WHAT ARE WE DOING ABOUT IT?

• We are notifying our clients and we are notifying the members whose information appeared in the recently received letters.

• We are offering our members free identity restoration services if they become victims of identity theft because of this incident. Consultation, investigation and restoration services will be provided by Kroll, a New York-based risk-consulting firm and global data security leader.

• We are complying with state notification requirements.

• We notified the FBI immediately after we received the letter, and it continues to investigate.

• We’re establishing a reward totaling $1 million for the person or persons who provide information resulting in the arrest and conviction of those responsible for these criminal acts. Anyone with information about the extortion threats should contact the FBI at 800-CALL-FBI.

• We've launched our own investigation with the assistance of outside experts in data security and computer forensics.

HOW DID IT HAPPEN?

• We believe we have identified where the data involved in this situation was stored in our systems and have instituted enhanced controls.
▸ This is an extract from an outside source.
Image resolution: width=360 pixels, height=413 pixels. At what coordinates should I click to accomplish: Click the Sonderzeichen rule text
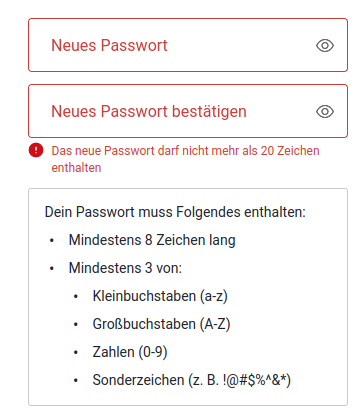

• We are continuing our investigation and hope to identify those responsible for any unauthorized access.

HOW COULD THIS HAPPEN?

• We are committed to protecting the privacy and security of our members’ information.

• We deploy a variety of security systems designed to protect that information from unauthorized access.

• However, as security experts know, no data system is completely invulnerable.

• We also believe we have identified where the data involved in this situation was stored in our systems, have instituted enhanced controls, and are committed to fully understanding what happened.